What truly matters is that ISIS has grown into a phenomenon, an idea that is not even confined to a single group and requires no official membership, transfer of funds or weapons.
This is no ordinary fact, but in a more sensible approach should represent the crux of the fight against ISIS.
When a French-Tunisian truck driver rammed into a crowd of celebrating people in the streets of Nice, the French police moved quickly to find connections between him and ISIS, or any other militant group. No clues were immediately revealed, yet, strangely, President François Hollande was quick to declare his intentions to respond militarily.
Such inanity and short-sightedness. What good did France’s military adventurism achieve in recent years? Libya has turned into an oasis of chaos – where ISIS now control entire towns. Iraq and Syria remain places for unmitigated violence.
What about Mali? Maybe the French had better luck there.
Writing for Al Jazeera, Pape Samba Kane described the terrible reality that Mali has become following the French intervention in January 2003. Their so-called Operation Serval turned into ‘Operation Barkhane’ and neither did Mali became a peaceful place nor did French forces leave the country.
The French, according to Kane are now Occupiers, not liberators, and according to all rationale data – like the ones highlighted above – we all know what foreign occupation does.
“The question that Malians have to ask themselves is”, Kane wrote: “Do they prefer having to fight against jihadists for a long time, or having their sovereignty challenged and their territory occupied or partitioned by an ancient colonialist state in order to satisfy a group allied with the colonial power?”

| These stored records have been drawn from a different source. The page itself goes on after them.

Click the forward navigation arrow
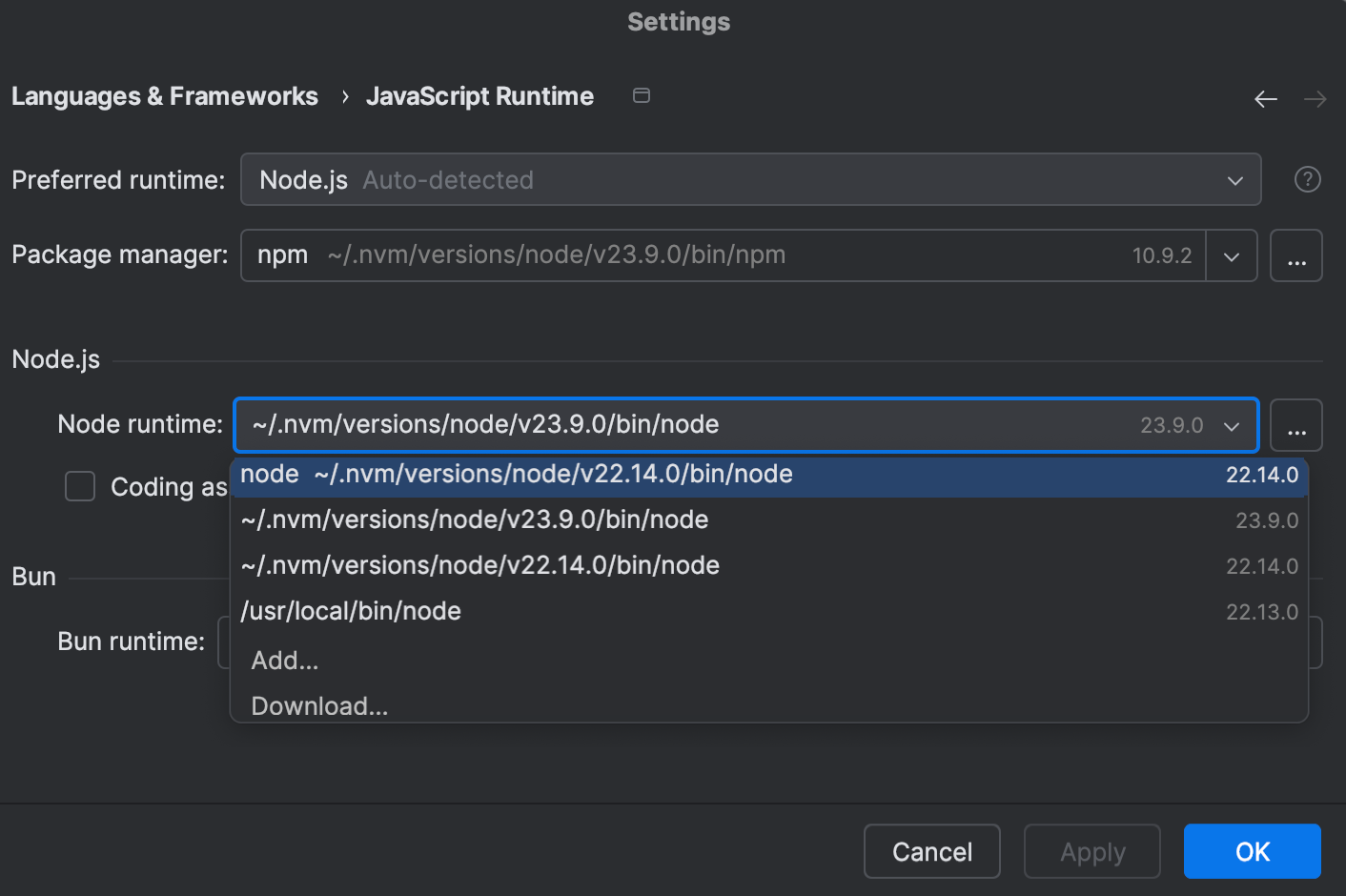Screen dimensions: 1346x896 click(1315, 98)
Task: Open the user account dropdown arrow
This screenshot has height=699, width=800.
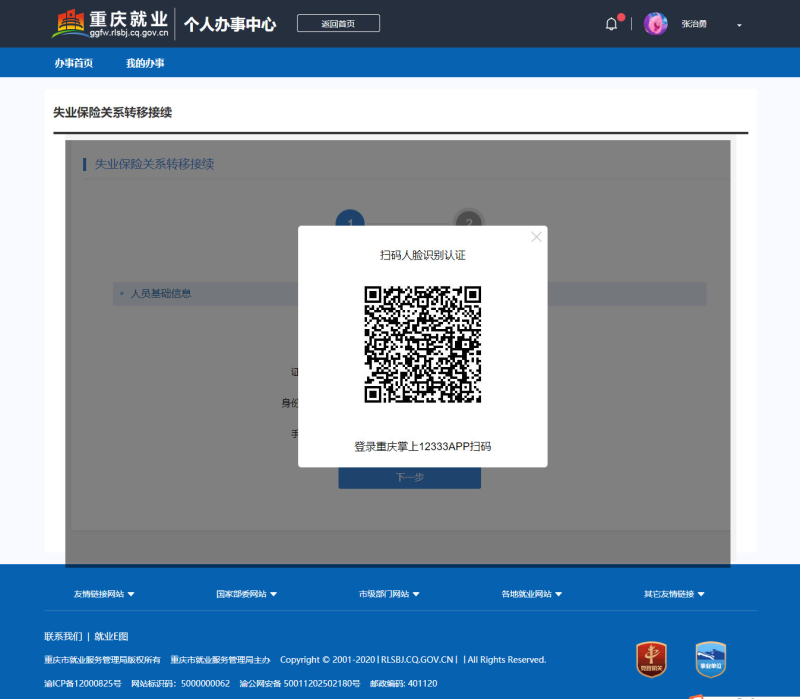Action: click(x=739, y=25)
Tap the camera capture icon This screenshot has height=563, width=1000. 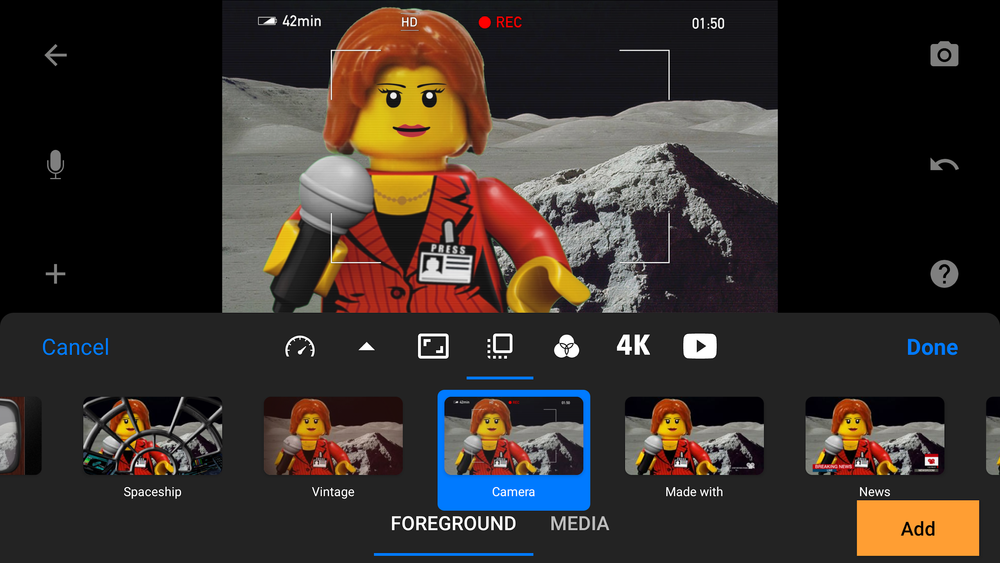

Yet the French, like the Americans, the British and others, continue to evade this obvious reality at their own peril. By refusing to accept the fact that ISIS is only a component of a much larger and disturbing course of violence that is rooted in foreign intervention, is to allow violence everywhere to perpetuate.
Defeating ISIS requires that we also confront and defeat the thinking that led to its inception: to defeat the logic of the George W. Bushes, Tony Blairs and John Howards of this world.
No matter how violent ISIS members or supporters are, it is ultimately a group of angry, alienated, radicalized young men seeking to alter their desperate situation by carrying out despicable acts of vengeance, even if it means ending their lives in the process.
Bombing ISIS camps may destroy some of their military facilities but it will not eradicate the very idea that allowed them to recruit thousands of young men all over the world.
They are the product of violent thinking that was spawned, not only in the Middle East but, initially, in various western capitals.
ISIS will fizzle out and die when its leaders lose their appeal and ability to recruit young men seeking answers and revenge.
The war option has, thus far, proved the least affective. ISIS will remain and metamorphose if necessary, as long as war remains on the agenda. To end ISIS, we must end war and foreign occupations.
It is as simple as that.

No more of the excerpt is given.